Copy the lines of the data below word for word, starting with the line that contains "Click the peak" and ending with the line that contains "Click the arrow", both included.

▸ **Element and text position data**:

* Begin *

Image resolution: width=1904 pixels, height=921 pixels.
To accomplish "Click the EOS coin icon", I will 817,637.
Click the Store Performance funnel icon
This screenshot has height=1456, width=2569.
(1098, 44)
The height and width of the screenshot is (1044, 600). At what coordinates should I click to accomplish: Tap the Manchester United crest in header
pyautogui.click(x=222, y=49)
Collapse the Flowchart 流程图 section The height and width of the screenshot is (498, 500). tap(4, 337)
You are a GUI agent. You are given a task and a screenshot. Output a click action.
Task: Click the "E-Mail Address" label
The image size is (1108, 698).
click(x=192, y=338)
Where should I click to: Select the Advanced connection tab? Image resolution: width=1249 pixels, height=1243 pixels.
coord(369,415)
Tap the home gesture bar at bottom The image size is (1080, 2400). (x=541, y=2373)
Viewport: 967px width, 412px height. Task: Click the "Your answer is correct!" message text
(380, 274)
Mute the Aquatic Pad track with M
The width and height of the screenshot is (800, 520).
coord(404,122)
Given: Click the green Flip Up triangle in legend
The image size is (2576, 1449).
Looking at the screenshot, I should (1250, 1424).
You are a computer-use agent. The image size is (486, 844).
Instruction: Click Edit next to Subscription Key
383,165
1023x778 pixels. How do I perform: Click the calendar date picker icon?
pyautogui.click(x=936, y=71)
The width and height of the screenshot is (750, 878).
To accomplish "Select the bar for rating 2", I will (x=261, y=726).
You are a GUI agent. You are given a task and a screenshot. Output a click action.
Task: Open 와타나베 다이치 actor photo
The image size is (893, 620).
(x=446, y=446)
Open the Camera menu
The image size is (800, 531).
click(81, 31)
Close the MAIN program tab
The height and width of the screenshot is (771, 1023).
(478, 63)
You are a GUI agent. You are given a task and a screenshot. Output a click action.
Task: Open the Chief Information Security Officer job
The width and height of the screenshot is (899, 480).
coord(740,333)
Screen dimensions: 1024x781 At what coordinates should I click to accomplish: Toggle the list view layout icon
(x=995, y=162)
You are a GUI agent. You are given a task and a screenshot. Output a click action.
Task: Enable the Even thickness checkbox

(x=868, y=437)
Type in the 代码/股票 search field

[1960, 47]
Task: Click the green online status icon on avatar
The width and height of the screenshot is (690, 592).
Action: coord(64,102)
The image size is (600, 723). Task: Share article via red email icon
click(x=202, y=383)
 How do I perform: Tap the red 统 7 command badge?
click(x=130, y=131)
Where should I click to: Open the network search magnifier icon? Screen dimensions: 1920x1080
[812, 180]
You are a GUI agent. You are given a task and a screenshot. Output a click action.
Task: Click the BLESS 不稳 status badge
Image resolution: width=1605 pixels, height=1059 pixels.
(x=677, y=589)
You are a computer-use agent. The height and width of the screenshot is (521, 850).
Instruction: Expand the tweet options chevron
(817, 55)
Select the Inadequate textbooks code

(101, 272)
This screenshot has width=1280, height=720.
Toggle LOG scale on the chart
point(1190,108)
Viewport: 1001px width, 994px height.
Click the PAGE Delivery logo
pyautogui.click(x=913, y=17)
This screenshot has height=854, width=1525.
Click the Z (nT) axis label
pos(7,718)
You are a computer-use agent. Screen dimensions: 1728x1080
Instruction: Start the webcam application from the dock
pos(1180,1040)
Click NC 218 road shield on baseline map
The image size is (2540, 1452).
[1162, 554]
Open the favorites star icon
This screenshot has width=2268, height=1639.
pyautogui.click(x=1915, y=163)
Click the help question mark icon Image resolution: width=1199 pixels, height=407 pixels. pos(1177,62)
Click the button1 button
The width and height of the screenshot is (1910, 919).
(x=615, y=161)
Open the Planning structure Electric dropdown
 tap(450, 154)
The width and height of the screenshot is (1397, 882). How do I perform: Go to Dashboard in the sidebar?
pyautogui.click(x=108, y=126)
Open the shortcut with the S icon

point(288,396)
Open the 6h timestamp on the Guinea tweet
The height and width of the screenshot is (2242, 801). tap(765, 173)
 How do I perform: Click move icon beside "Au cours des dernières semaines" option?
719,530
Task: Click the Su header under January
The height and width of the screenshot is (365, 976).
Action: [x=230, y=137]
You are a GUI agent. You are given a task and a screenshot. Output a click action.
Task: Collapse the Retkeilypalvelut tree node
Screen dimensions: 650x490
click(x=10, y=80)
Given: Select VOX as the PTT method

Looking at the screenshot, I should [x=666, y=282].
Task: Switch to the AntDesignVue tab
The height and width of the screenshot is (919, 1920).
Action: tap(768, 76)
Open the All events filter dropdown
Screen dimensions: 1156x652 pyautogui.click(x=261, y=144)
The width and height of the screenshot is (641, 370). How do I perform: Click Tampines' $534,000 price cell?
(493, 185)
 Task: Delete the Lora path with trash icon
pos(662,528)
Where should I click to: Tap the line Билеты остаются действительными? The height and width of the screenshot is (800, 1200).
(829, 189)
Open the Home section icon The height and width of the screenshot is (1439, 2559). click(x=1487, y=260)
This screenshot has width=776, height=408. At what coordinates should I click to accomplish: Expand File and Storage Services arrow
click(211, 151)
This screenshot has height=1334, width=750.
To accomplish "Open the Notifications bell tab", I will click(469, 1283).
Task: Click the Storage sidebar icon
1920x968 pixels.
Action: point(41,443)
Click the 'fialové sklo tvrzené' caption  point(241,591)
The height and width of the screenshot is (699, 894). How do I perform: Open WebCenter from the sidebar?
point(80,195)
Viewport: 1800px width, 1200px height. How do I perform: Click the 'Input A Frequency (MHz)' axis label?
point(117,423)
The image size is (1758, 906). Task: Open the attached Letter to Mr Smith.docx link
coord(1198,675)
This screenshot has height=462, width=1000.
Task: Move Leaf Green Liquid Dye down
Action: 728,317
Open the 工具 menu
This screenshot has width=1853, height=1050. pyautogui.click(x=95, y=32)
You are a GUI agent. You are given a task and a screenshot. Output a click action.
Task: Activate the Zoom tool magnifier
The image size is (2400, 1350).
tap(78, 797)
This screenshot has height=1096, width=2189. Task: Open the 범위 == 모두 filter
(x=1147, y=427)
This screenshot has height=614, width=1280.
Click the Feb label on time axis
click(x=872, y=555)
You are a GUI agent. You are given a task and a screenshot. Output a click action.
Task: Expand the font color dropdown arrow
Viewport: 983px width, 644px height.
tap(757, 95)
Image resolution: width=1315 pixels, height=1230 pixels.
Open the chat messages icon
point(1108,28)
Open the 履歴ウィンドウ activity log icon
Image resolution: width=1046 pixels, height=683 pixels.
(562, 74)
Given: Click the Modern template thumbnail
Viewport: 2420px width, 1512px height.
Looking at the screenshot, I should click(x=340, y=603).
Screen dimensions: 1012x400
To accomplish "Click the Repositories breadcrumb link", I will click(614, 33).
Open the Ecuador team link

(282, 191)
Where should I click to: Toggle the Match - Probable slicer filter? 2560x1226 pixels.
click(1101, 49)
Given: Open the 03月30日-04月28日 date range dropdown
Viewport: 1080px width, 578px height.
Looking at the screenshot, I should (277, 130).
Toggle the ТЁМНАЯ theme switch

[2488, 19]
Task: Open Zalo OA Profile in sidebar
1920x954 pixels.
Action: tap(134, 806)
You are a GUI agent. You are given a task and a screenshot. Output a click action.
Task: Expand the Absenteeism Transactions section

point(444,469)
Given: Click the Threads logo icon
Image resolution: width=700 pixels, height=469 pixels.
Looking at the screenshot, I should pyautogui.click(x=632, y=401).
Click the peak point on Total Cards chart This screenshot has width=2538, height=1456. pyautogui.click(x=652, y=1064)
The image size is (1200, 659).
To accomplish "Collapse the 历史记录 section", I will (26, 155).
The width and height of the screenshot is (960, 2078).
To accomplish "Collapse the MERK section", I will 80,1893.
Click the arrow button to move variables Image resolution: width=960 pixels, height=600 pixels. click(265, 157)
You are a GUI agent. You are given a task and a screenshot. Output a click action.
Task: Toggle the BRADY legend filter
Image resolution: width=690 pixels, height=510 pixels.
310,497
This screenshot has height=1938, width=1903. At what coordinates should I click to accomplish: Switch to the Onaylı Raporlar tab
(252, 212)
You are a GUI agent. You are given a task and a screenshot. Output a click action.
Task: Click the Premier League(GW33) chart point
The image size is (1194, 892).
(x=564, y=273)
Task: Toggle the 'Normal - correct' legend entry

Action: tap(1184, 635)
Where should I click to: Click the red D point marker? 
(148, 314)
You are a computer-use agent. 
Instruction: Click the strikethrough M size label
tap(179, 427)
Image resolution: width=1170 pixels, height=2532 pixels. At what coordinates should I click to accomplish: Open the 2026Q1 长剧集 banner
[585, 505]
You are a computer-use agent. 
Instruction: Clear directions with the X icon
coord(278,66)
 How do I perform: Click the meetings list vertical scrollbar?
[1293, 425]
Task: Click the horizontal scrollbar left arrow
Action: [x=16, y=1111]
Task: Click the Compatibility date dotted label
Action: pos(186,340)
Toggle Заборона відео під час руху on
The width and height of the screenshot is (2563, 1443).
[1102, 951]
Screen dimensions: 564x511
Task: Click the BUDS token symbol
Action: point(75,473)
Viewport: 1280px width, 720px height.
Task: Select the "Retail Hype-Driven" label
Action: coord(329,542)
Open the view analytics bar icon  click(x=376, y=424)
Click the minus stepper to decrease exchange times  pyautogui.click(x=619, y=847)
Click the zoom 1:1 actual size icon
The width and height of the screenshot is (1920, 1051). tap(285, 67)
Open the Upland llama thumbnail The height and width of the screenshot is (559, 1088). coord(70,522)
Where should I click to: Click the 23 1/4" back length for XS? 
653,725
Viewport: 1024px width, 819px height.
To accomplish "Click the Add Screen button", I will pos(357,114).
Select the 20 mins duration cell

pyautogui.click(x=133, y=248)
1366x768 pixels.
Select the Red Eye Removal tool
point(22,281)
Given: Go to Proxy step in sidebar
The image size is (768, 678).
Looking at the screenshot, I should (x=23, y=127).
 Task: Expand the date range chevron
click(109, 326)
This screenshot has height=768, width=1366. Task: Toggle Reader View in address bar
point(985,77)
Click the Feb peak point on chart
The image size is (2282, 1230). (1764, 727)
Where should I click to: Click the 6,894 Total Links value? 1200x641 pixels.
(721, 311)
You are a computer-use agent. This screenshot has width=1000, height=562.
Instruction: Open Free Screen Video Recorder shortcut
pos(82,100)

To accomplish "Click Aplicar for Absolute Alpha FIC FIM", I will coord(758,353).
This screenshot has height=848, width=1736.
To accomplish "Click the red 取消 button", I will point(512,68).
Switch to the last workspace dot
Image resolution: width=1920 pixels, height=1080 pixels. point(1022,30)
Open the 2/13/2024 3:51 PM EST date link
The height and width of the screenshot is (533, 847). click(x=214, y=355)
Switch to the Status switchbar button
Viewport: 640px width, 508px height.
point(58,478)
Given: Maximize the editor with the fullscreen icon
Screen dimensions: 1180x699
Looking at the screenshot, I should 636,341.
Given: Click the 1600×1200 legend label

* End *

▸ **RESPONSE**:
Click the peak point on Total Cards chart This screenshot has width=2538, height=1456. pyautogui.click(x=652, y=1064)
The image size is (1200, 659).
To accomplish "Collapse the 历史记录 section", I will (26, 155).
The width and height of the screenshot is (960, 2078).
To accomplish "Collapse the MERK section", I will 80,1893.
Click the arrow button to move variables Image resolution: width=960 pixels, height=600 pixels. click(265, 157)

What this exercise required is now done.